2015 Lamar Hunt U.S. Open Cup

Tournament details
- Country: United States
- Teams: 91

Final positions
- Champions: Sporting Kansas City (3rd title)
- Runners-up: Philadelphia Union
- 2016–17 CONCACAF Champions League: Sporting Kansas City

Tournament statistics
- Matches played: 90
- Goals scored: 274 (3.04 per match)
- Top goal scorer(s): Dom Dwyer Krisztián Németh (5 goals each)

= 2015 U.S. Open Cup =

102nd edition of cup competition in American soccer

The 2015 Lamar Hunt U.S. Open Cup was the 102nd edition of the oldest ongoing competition in American soccer.

The tournament had teams from all three tiers of men's professional soccer, plus teams from the top amateur leagues in the United States. Qualification began in 2014 with USASA regional winners qualifying for 2015. The tournament retained a format that had only two changes from 2014. For the first time, the competition used a fixed bracket system starting with the Round of 16. Teams were grouped geographically into groups of four teams, with each group being paired with another to determine the semifinal pairings. Secondly, a rule was formalized preventing teams from the same ownership group from meeting until the final.
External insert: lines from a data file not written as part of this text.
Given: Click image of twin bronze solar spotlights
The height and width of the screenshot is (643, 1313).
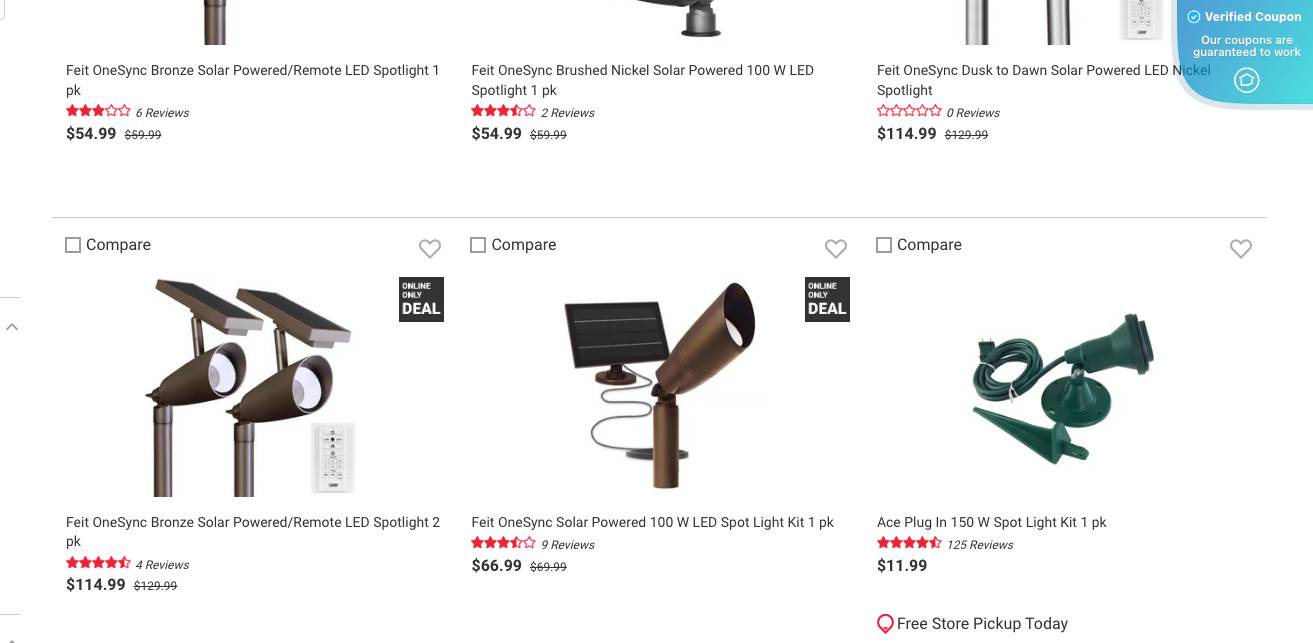Looking at the screenshot, I should pos(252,388).
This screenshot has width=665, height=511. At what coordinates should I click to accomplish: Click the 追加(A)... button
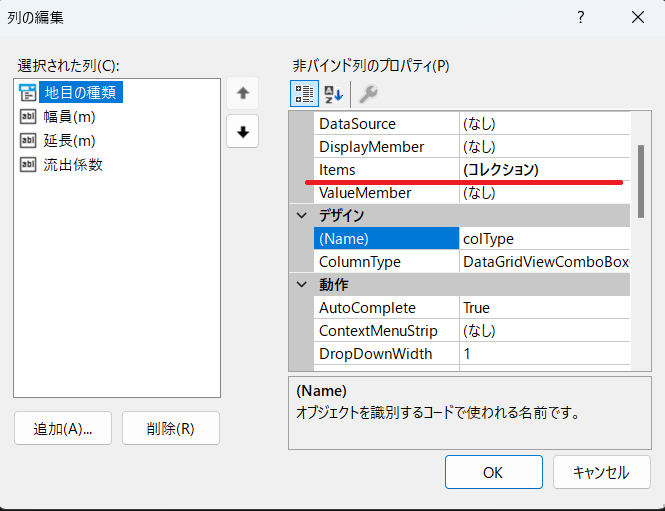tap(63, 429)
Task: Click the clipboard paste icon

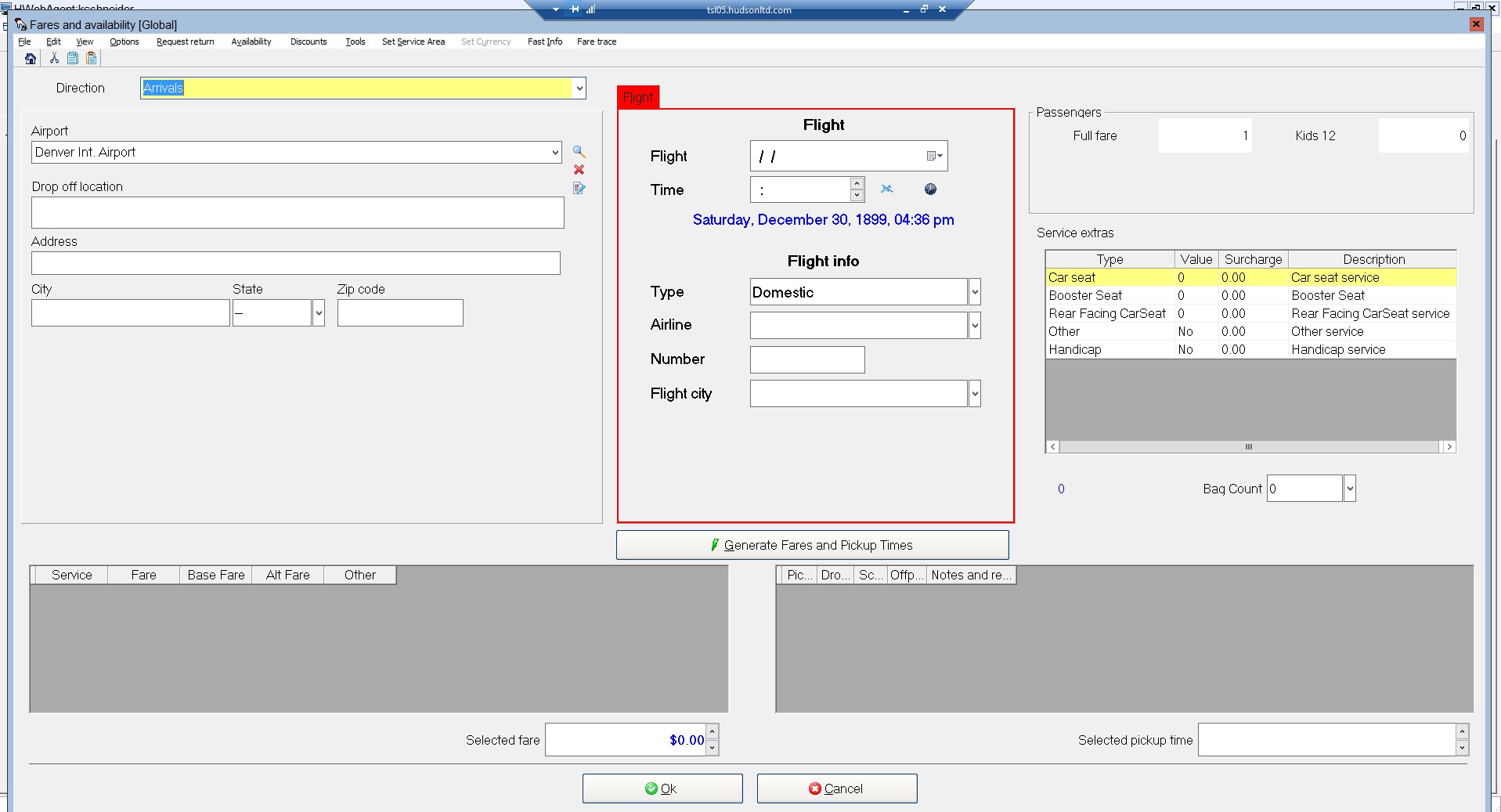Action: pyautogui.click(x=92, y=59)
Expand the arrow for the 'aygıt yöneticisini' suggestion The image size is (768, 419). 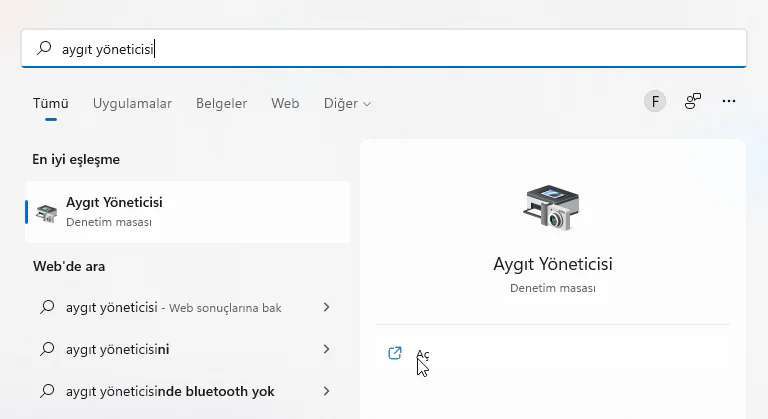327,349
The cash prize amounts were the same as last year, with the champion receiving $250,000 and the runner-up $60,000. Also, the team from each lower division that advanced the furthest received $15,000. The teams that received $15,000 were: (a) PSA Elite an amateur team that advanced to the 4th round where they lost to the LA Galaxy; (b) the Charlotte Independence of the USL advanced to the 5th round where they lost to the Chicago Fire; and (c) New York Cosmos of the NASL which also advanced to the 5th round before losing to the New York Red Bulls.

== Qualification ==

All United States Division I (MLS), Division II (NASL), & Division III (USL) teams qualify automatically.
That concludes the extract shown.